Task =
Would you please return the lines of the entries below starting at the line that has "Click the eye icon beside Просмотров" and ending at the line that has "Task: Select the third", both included, exactly as they are?

Input data =
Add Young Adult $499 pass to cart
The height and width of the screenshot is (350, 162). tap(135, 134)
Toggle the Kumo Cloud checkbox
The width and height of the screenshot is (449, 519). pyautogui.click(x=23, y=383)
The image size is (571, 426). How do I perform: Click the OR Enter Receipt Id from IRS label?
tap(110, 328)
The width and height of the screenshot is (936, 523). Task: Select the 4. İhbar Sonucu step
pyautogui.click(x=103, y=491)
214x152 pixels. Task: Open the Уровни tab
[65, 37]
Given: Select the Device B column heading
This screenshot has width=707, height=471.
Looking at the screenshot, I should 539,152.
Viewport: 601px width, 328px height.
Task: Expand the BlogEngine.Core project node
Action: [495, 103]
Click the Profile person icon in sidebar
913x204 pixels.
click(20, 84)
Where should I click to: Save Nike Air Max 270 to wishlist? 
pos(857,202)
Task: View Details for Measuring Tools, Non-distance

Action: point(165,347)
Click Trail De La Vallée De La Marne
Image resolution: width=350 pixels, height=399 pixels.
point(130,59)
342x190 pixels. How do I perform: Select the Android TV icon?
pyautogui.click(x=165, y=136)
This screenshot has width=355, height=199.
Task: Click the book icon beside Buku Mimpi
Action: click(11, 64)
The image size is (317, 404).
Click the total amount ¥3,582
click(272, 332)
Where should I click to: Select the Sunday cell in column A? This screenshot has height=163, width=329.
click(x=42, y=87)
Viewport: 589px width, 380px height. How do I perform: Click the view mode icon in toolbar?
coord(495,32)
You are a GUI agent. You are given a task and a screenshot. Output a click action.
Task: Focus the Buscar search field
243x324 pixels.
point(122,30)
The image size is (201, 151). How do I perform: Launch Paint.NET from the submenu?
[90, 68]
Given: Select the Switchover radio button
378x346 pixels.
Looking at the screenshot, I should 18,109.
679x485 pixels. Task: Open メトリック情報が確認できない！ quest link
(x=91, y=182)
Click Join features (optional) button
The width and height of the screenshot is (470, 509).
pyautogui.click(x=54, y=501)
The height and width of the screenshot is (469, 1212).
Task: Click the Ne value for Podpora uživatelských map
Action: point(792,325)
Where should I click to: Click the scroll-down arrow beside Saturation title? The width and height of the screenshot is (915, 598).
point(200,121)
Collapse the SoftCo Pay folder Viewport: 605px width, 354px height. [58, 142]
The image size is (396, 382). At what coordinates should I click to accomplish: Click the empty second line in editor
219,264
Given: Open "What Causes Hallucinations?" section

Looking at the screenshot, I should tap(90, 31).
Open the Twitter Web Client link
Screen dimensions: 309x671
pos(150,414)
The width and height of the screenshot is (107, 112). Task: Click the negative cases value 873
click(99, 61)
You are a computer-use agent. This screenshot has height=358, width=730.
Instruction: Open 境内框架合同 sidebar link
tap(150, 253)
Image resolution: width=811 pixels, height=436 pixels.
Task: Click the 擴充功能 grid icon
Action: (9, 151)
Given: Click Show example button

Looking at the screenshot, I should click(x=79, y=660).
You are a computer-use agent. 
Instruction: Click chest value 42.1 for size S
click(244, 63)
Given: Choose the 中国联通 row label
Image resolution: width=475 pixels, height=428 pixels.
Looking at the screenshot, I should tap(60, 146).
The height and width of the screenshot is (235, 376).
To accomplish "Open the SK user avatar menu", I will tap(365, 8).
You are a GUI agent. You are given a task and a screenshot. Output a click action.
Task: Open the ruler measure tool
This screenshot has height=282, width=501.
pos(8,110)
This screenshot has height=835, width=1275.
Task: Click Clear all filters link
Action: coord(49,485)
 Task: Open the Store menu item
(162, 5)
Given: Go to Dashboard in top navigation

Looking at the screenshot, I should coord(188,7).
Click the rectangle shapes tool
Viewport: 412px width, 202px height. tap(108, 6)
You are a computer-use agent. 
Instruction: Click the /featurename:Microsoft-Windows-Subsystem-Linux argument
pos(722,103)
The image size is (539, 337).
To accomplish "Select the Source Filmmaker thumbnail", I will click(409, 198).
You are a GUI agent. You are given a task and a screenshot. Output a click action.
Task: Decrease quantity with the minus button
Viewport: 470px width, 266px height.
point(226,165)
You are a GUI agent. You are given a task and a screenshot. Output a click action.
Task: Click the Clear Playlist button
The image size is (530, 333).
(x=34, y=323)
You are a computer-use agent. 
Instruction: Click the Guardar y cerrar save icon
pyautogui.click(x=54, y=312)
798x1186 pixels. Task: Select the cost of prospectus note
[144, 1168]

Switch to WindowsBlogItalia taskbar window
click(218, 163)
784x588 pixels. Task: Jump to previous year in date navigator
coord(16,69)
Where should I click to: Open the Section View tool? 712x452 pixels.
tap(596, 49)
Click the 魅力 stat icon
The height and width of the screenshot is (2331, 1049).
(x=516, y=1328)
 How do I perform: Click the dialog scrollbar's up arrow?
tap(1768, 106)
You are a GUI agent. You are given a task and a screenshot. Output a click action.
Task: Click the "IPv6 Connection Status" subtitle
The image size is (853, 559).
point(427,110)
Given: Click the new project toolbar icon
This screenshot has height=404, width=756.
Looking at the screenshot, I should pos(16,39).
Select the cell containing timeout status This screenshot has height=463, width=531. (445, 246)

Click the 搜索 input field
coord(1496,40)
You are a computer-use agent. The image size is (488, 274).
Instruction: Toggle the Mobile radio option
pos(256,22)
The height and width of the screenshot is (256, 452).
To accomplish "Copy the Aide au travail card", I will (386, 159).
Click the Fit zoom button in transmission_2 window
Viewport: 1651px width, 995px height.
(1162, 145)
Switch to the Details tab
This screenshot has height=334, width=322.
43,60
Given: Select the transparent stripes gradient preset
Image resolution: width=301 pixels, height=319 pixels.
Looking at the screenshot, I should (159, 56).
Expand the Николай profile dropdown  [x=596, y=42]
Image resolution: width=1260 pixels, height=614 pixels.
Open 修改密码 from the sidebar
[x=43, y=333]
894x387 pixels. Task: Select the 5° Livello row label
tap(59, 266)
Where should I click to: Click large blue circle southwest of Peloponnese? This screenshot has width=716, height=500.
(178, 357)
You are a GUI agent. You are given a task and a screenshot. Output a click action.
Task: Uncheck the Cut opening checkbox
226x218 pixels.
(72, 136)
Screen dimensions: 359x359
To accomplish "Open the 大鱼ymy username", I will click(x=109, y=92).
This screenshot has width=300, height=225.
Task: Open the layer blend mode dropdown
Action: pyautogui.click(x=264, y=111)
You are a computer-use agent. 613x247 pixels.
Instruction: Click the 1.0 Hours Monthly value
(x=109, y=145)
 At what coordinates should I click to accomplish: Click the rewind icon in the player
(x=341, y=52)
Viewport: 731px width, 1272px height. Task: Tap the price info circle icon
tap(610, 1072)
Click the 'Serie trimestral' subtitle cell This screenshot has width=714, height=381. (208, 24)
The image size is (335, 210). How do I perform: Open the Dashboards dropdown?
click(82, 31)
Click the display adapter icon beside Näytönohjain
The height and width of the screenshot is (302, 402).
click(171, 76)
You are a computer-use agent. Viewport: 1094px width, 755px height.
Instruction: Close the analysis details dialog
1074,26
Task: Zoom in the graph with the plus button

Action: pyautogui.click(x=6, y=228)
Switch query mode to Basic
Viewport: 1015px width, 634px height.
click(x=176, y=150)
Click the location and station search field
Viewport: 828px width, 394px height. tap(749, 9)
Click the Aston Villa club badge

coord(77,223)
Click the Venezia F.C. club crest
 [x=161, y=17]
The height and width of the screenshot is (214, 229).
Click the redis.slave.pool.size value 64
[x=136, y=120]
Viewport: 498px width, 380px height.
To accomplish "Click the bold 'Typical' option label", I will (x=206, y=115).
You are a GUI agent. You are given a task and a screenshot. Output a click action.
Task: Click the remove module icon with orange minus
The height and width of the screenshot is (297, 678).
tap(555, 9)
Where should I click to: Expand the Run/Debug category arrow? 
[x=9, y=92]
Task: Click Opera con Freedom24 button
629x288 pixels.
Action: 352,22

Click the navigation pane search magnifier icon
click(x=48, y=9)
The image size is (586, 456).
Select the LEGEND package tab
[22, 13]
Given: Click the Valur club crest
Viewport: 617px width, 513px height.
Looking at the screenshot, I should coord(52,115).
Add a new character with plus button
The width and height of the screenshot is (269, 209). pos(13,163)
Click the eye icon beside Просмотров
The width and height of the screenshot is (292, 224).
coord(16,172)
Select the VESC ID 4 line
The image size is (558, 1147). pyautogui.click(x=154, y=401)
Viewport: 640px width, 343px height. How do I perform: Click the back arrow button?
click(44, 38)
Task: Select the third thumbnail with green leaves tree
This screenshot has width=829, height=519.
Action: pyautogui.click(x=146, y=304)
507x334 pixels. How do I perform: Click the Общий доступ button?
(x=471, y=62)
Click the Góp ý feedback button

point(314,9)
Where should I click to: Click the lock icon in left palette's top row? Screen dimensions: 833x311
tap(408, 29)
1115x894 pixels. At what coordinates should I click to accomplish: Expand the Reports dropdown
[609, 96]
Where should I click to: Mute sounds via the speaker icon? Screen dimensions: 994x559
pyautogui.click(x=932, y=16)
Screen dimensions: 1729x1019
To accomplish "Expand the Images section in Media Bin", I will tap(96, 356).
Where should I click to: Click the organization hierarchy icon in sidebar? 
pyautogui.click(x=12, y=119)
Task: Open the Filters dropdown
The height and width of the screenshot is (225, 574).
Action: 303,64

Written solution =
Click the eye icon beside Просмотров
The width and height of the screenshot is (292, 224).
coord(16,172)
Select the VESC ID 4 line
The image size is (558, 1147). pyautogui.click(x=154, y=401)
Viewport: 640px width, 343px height. How do I perform: Click the back arrow button?
click(44, 38)
Task: Select the third thumbnail with green leaves tree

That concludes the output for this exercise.